Тактика № 3. Создавать возможности для кооптации лидеров и активистов оппозиционных групп на новые политические арены, где они вместе с реформаторски настроенными членами истеблишмента смогут изучать и применять прагматические и адаптивные тактики демократического процесса.
В самом общем смысле создание Горбачевым новых политических институтов было направлено на поддержание стабильности за счет расширения возможностей для подлинного политического участия со скоростью, равной или превышающей скорость вызванной гласностью политической мобилизации[424]. Однако на конкретном уровне межэлитного взаимодействия эти институты стали аренами, где на первый план вышли общие вопросы соблюдения процедур, верховенства закона, парламентской практики и т. д. Этот путь был тернист и изобиловал конфликтами, что неудивительно при любом переходе к демократии. Важно, что медленный процесс институционализации сдвинулся с мертвой точки и набирал силу. Ранние исследования этого процесса показали, что уважение к процедурному принципу выросло не только среди реформаторов, но также среди колеблющихся и консерваторов [Sergeyev, Biryukov 1993]. Ди Пальма утверждал, что умеренные консерваторы, когда они приходят к выводу, что альтернатив демократизации нет, становятся легкообучаемы [Palma 1991, ch. IV].Тактика № 4. Лишить привилегированные корпоративные заинтересованные группы старого режима их политического иммунитета, но предоставить достаточную защиту от отчуждения, чтобы избежать их массового отхода и помешать им искать союзников, с которыми они могли бы насильственно повернуть вспять процесс демократизации.

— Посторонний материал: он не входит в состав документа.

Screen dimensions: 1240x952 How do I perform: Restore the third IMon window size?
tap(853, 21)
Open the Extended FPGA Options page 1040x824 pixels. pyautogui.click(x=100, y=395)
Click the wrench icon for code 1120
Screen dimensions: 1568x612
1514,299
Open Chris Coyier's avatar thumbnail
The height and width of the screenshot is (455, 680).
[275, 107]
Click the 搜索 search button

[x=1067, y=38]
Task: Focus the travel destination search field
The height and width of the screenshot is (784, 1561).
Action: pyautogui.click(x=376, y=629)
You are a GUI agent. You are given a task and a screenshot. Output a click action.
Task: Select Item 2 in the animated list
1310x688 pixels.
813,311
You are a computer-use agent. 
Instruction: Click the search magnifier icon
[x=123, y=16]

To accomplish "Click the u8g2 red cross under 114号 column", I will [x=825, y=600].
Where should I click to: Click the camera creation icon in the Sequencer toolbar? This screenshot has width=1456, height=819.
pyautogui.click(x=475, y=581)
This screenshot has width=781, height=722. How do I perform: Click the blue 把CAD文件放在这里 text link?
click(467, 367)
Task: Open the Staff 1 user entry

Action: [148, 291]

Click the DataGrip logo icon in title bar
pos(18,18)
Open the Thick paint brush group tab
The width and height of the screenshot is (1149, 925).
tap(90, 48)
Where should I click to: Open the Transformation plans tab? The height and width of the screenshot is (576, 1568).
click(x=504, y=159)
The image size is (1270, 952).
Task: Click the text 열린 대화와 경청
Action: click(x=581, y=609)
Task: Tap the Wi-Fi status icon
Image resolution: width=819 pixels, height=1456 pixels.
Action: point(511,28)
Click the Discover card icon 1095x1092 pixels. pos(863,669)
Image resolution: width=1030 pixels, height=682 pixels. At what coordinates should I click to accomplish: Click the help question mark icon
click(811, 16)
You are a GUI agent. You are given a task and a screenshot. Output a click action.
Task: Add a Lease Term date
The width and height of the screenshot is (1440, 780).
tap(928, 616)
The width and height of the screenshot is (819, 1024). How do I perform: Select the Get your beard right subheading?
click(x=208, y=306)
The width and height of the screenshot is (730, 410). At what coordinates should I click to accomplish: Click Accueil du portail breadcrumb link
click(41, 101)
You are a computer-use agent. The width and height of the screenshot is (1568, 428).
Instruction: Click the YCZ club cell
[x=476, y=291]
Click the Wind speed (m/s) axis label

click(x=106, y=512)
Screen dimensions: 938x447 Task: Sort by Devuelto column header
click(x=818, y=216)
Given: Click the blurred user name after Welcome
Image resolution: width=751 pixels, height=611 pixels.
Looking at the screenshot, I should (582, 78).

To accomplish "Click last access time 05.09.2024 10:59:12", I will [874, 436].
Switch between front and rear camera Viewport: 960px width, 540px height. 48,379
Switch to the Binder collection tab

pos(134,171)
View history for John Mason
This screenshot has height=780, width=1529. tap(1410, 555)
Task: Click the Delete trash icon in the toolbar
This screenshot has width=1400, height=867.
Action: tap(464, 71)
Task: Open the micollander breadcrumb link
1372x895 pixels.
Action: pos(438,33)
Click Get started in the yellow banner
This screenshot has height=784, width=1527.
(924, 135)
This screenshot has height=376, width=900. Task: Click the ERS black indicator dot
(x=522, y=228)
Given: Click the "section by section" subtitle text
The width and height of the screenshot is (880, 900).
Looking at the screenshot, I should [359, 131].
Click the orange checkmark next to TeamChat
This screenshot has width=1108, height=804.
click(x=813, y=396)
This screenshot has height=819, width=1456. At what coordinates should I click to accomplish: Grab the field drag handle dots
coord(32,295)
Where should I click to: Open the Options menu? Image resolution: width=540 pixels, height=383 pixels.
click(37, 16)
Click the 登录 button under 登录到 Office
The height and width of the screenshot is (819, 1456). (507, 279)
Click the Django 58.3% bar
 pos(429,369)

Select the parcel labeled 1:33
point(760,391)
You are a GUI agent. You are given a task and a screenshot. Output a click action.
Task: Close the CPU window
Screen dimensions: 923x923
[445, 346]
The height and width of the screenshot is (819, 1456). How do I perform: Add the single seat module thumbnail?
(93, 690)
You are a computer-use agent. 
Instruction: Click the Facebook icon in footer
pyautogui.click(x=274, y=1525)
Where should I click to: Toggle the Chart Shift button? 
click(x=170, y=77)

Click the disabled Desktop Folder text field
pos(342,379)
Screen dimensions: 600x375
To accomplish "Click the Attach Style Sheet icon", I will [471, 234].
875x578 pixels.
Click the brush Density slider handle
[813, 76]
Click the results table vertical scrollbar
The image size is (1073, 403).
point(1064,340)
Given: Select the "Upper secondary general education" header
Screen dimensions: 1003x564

Тех, чей иммунитет при старом режиме был гарантирован, нужно лишить этого иммунитета, однако предоставить им достаточное пространство в новом порядке, не ставя их в безвыходное положение [Palma 1991: 110–111]. Императив здесь – «сделать ощутимой институциональную неопределенность» [Palma 1991: 32], достаточно ощутимой, чтобы значительная часть старой гвардии поняла, что выгоднее вступить в игру, чем отстраниться. Идея состоит в том, что они не только будут играть в новые игры, но также научатся этому и оценят (в конечном итоге) новые правила. Совершенно необходимо запугать консерваторов, заставив их поверить в то, что у них нет другого выбора, кроме как присоединиться к новой демократической игре, а также заверить их в том, что у них в этой игре есть место и оно защищено лидером[425].С этих позиций политическая тактика Горбачева выглядит мудрой. Его реформы разрушили политический иммунитет старой гвардии и уменьшили влияние вооруженных сил на внутреннюю и внешнюю политику. В то же время он дистанцировался от радикальных аболиционистских сил и, таким образом, какое-то время поддерживал связи с консервативными силами истеблишмента. Эта стратегия проявилась: 1) в его нежелании поддерживать призывы к уничтожению социально-экономических привилегий элиты; 2) в отправке в почетную отставку многих членов Политбюро и Центрального комитета; 3) в его готовности позволить многим представителям консервативных и реакционных сил открыто выступать на транслируемых по телевидению заседаниях ЦК и Съезда народных депутатов; 4) во введении избирательной системы, изначально оставлявшей значительную часть мест за элитарными назначенцами от партии, профсоюзов, ВЛКСМ и Академии наук; 5) в разрыве между его предложениями на XIX партконференции (июнь 1988 года) и теми, что были внесены там Ельциным; 6) в его подходе к экономической реформе, когда многие чиновники получили долю в частном секторе экономики посредством «стихийной» или «номенклатурной» приватизации (некоторые аналитики назвали бы это массовым хищением активов инсайдерами); и 7) в его осторожном отношении к КГБ.
Для многих радикалов в Советском Союзе и за рубежом эти уступки казались неприемлемым консерватизмом и свидетельством того, что Горбачев был воспитан как верный коммунист и аппаратчик. Однако с точки зрения людей, хорошо разбирающихся в сравнительных исследованиях перехода к демократии, все это имело смысл.